Hitler is a 1996 Indian Malayalam-language comedy drama film written and directed by Siddique, produced by Ousepachan Valakuzhy and Lal under the banner of Ousepachan Movie House. It stars Mammootty in the title role with Mukesh, Shobana, Sai Kumar, Jagadish, and Vani Viswanath in supporting roles. The story centres around the life of Madhavankutty, locally known as 'Hitler' due to his tough character, domineering personality and his uncontrolled rage at the youngsters of the area, for stalking his five young sisters. The film features original songs composed by S. P. Venkatesh. Hitler became the highest-grossing Malayalam film of the year 1996, and completed more than 300 days theatrical run. The film broke the collection record of Mammootty-starrer The King that was released the previous year.

Plot 
The movie speaks about the life of Madhavankutty, a rich man locally known as "Hitler" due to his tough character, domineering personality and his uncontrolled rage at the youngsters of the area for stalking his five young sisters. Even though he loves his family more than anything in this world, he fails to express his love. He had been looking after the family since the death of their mother. Their father Pillechan is married again with two daughters and his children from the first marriage do not even speak with him (Madhavankutty's maternal uncle Gangadhara Menon is responsible for the separation between the children and Pillechan, which is revealed in a later part of the story). Madhavankutty's marriage was fixed with Gangadhara Menon's daughter Gauri and his sister Ammu’s marriage with Gauri's brother Balachandran. Once in Madhavankutty's absence, Balachandran sneaked in to his house to be with Ammu, but get caught which results in hostility between the two families and Madhavankutty opposes any of the decided marriages to happen between the families. Balachandran on the other hand wants to make them happen.

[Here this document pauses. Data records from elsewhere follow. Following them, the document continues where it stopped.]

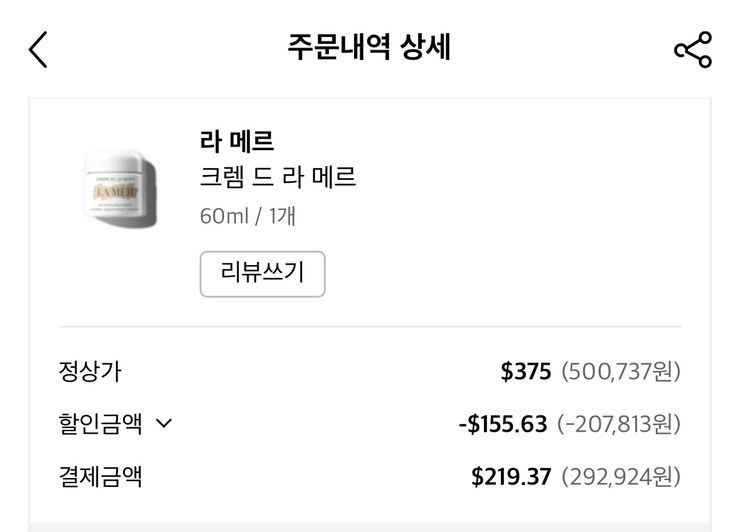The image size is (740, 532).
Task: Tap the 60ml / 1개 option text
Action: click(x=247, y=215)
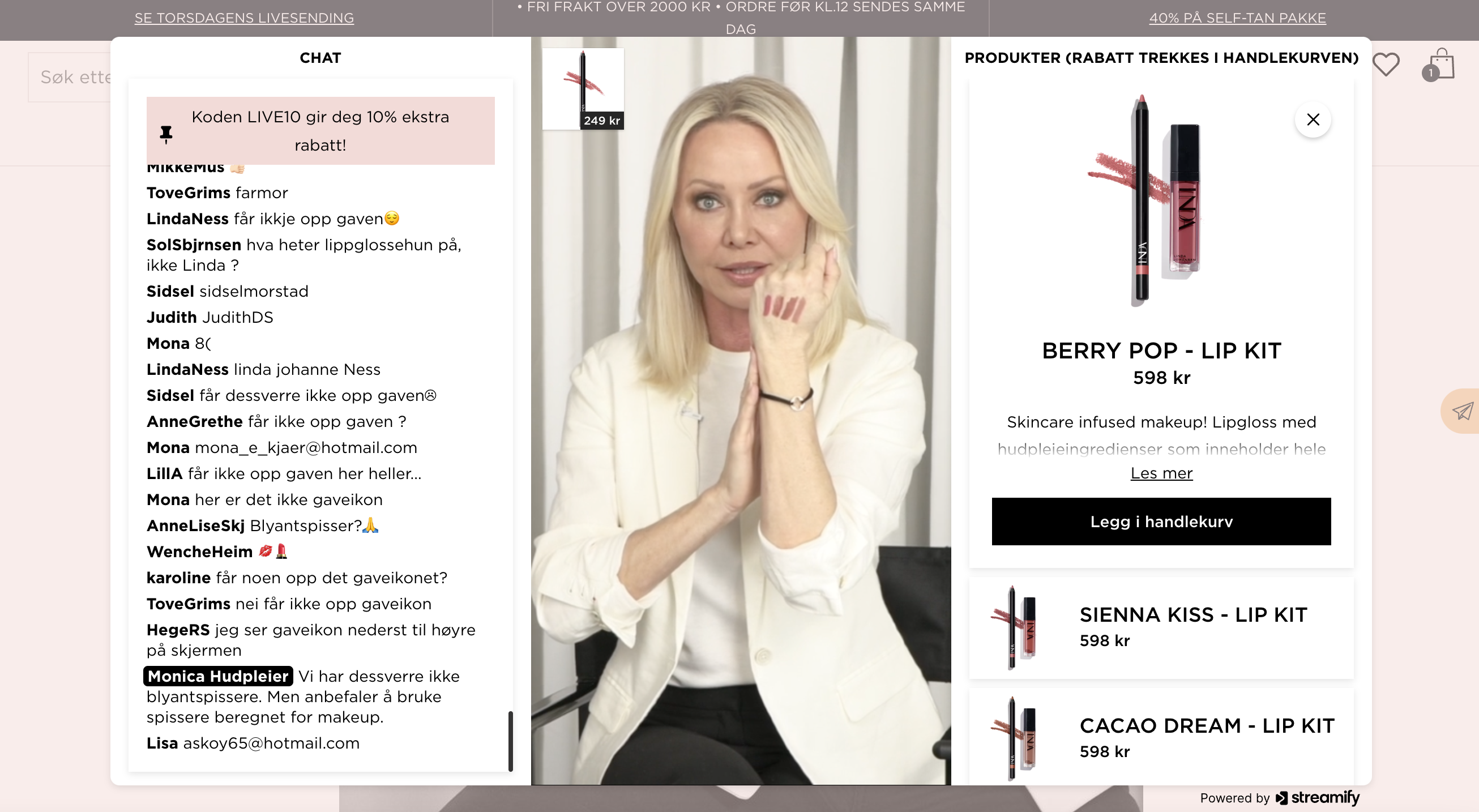Add Berry Pop with Legg i handlekurv
1479x812 pixels.
click(1161, 522)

Things change when the eldest sister Seetha goes through an unfortunate event, where her unmarried professor under the influence of alcohol, rapes her. Coming back to senses, the professor confesses his act to Madhavankutty. Devastated on hearing this and learning how this incident can affect the lives of his younger sisters, he is forced to go with the solution that the professor puts forward. He gets Seetha married to the professor. His sister Ammu unaware of the facts behind the marriage gets furious with him, while he, being inherently stoic, behaved as a rude dominant to hide the facts. Balachandran finds this as an opportunity to get Ammu, who otherwise wouldn’t do anything against her brother’s wishes. Balachandran and Ammu get married and settle in the neighbourhood.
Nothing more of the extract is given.